[GOAL OF THE EXERCISE]:
Among the records below, find the lines that contain "accomplish" and copy each of them.

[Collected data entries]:

--------------------------------------------------

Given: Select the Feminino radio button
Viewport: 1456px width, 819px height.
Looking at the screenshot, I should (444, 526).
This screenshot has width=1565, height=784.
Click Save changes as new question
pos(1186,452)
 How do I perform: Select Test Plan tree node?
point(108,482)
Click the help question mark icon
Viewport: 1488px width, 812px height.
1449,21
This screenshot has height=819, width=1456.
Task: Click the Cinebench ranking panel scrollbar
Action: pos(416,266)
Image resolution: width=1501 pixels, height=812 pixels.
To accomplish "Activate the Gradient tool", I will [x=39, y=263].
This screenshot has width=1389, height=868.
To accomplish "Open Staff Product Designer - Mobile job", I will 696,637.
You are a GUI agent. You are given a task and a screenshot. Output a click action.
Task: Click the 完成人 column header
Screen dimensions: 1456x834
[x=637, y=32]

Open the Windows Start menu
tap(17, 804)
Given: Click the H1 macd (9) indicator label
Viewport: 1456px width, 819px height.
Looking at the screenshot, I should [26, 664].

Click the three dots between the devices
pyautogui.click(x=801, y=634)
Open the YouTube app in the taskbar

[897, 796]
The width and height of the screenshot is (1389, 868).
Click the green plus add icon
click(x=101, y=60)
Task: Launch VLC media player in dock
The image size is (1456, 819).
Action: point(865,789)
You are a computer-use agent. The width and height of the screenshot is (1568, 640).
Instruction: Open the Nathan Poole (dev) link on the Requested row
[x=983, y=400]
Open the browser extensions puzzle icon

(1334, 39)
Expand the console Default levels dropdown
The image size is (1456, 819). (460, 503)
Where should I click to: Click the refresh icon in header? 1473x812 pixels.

--------------------------------------------------

[ANSWER BOX]:
To accomplish "Activate the Gradient tool", I will [x=39, y=263].
To accomplish "Open Staff Product Designer - Mobile job", I will 696,637.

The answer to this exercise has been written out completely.